A casa de alvenaria ficava às margens de um dique. Periferia de Salvador. Paredes sem revestimento – os blocos aparentes – cobertura de telha de amianto, pouca ventilação porque a construção ficava num beco estreito, fétido, que se ramificava com diversas artérias escuras e úmidas, semelhantes. Por elas, corria uma brisa ardente – quando corria – que ia morrer no dique pejado de lixo e densas baronesas.
Mas, naquela casa, havia um aparelho de tevê. Daqueles antigos, porque o episódio foi há 30 anos. Na tela, às vezes, insinua-se a propaganda de uma emissora de rádio. Exibia trechos de clipes, canções internacionais de sucesso. Numa dessas inserções, estava lá um trecho do clipe da música Wicked Game, do cantor norte-americano Chris Isaak.
Aquilo magnetizou a família reunida no imóvel de dois cômodos.
A voz suave do cantor, a música melodiosa, o cenário em preto-e-branco, a modelo dinamarquesa Helena Christensen evoluindo, seminua, em câmera lenta, numa praia deserta, com coqueiros e ondas no mar.
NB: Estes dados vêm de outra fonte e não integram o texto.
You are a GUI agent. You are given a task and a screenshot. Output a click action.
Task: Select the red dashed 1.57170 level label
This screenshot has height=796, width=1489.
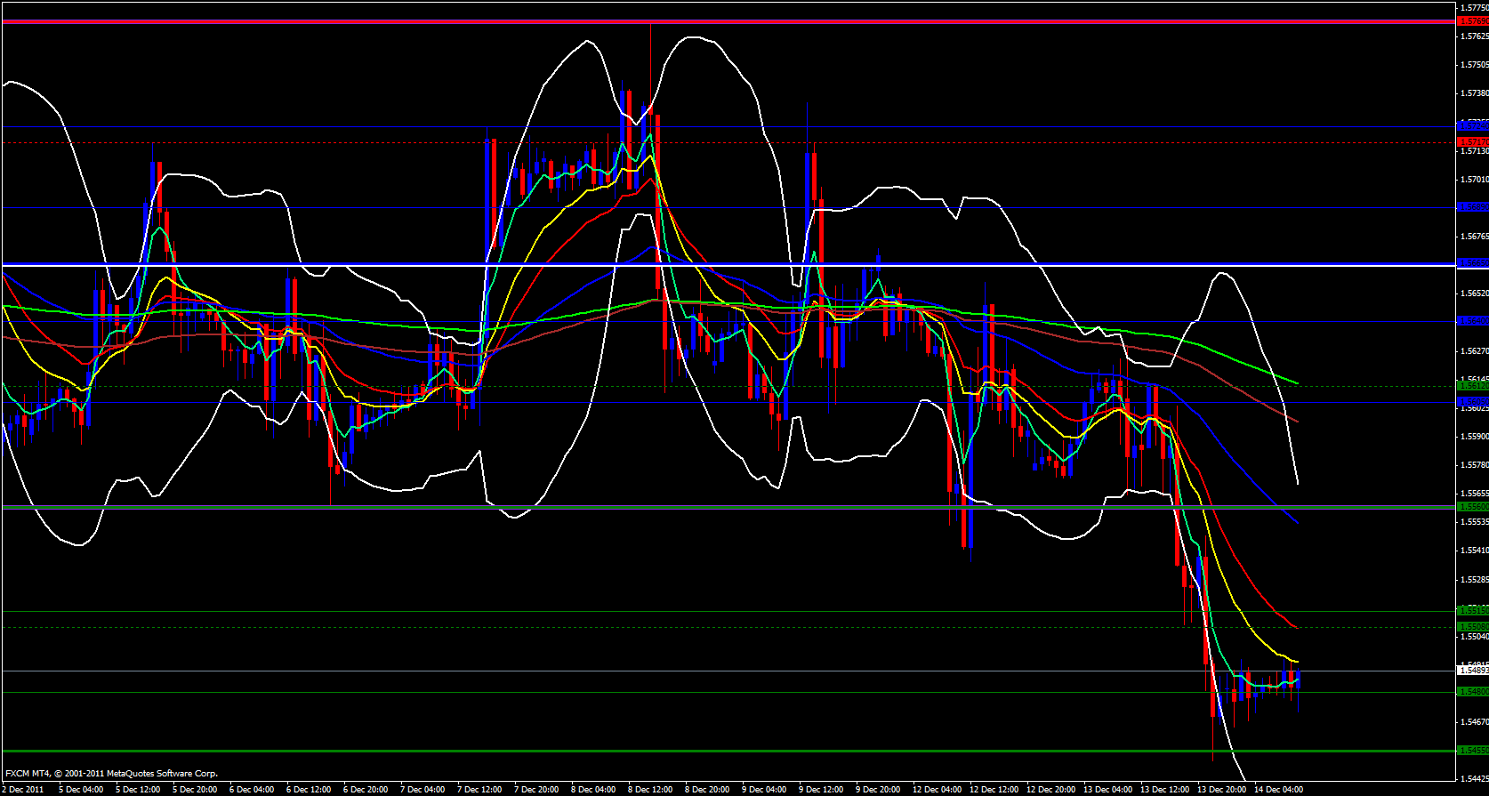pos(1472,142)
Na tela mágica, tudo inspirava paz, tranquilidade. Vá lá que, na letra, havia desconsolo, uma paixão, dúvidas sobre esta paixão. Mas naquela sala ninguém falava inglês. Todos se entregavam às agradáveis sensações do clipe.
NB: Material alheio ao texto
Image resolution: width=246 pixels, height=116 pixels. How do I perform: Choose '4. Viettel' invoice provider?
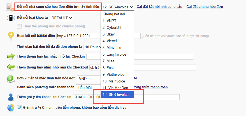(x=110, y=41)
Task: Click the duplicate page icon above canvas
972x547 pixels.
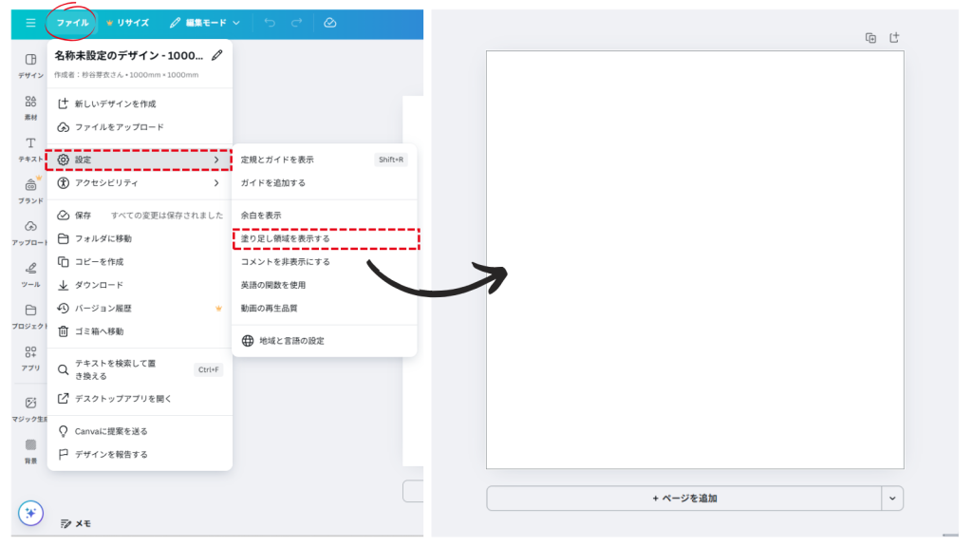Action: pos(870,38)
Cena inesquecível: o clipe e a canção na tela mágica da tevê. Em volta, as asperezas da vida suburbana, o casario encarapitando-se pelos morros curtos, o esgoto correndo pelas vielas, lixo e pobreza em profusão.
Aquilo permitia entender o alcance profundo da televisão na vida das pessoas. Em meio às adversidades, aos dissabores, há a tela colorida que, fantasticamente, afasta as tristezas e traz tramas e dramas das novelas, contagia com a alegria artificial dos programas de auditório ou entusiasma com as vertiginosas grandes atrações. A tela captura o telespectador, que se sente gravitando em torno de suas alegrias, de suas dores.
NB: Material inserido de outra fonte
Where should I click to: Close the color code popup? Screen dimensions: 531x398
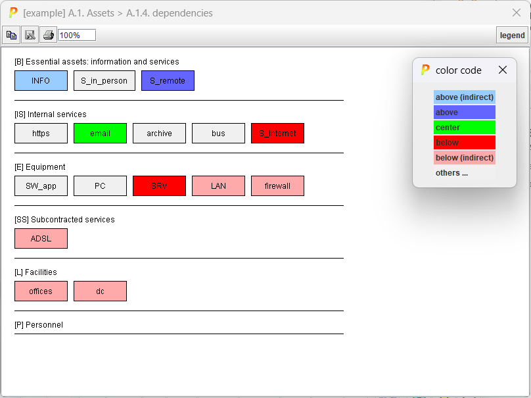pyautogui.click(x=503, y=70)
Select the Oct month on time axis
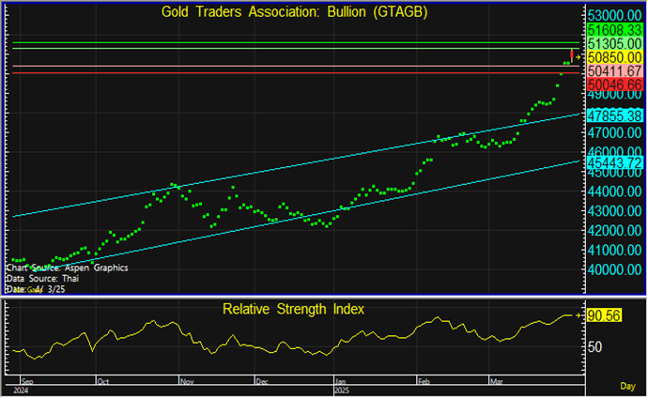Screen dimensions: 648x398 tap(102, 382)
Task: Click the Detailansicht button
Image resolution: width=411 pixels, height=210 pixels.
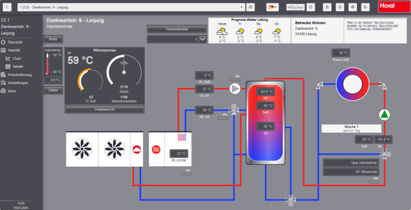Action: (105, 109)
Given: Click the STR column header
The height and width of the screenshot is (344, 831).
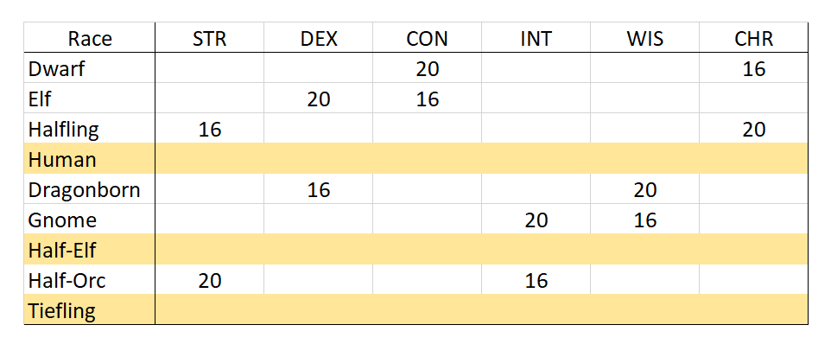Looking at the screenshot, I should 209,38.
A tecnologia, porém, trouxe muita novidade nas últimas décadas. A tevê convencional tornou-se atração para uma população com mais idade e menos escolaridade. As mídias sociais – são tantas opções que nem me arrisco a ficar mencionando – subverteram a lógica do telespectador passivo, que evoluiu, convertendo-se em um ativo consumidor, usuário, mostruário até.
Antes, todos se extasiavam com as celebridades na tevê. A grande inflexão é que, hoje, todo mundo tornou-se celebridade: basta cadastrar-se numa mídia dessas qualquer. E aí é só começar a postar fotos ou vídeos de almoços ou jantares, de festas, de viagens, de reuniões familiares, de atividades profissionais, de momentos de lazer… Enfim, de tudo. Igual às celebridades que, aliás, fazem o mesmo nas mesmas plataformas.
A televisão começou, décadas atrás, uma bem-sucedida simbiose entre tela e realidade que não apenas se aprimorou nos últimos tempos: subverteu-se, até invertendo as funções, tornando a fantasia realidade e vice-versa. De alguma maneira, já há gente que vive mais as mídias que, propriamente, a vida verdadeira.
Mas é bom ir finalizando essas penadas vadias que brotaram feito papo de botequim. Lá fora há sol no janeiro que estertora. Amanhã é sexta-feira e, como se sabe, a alma fica mais leve à medida que o dia avança. Então, é melhor arrematar o papo.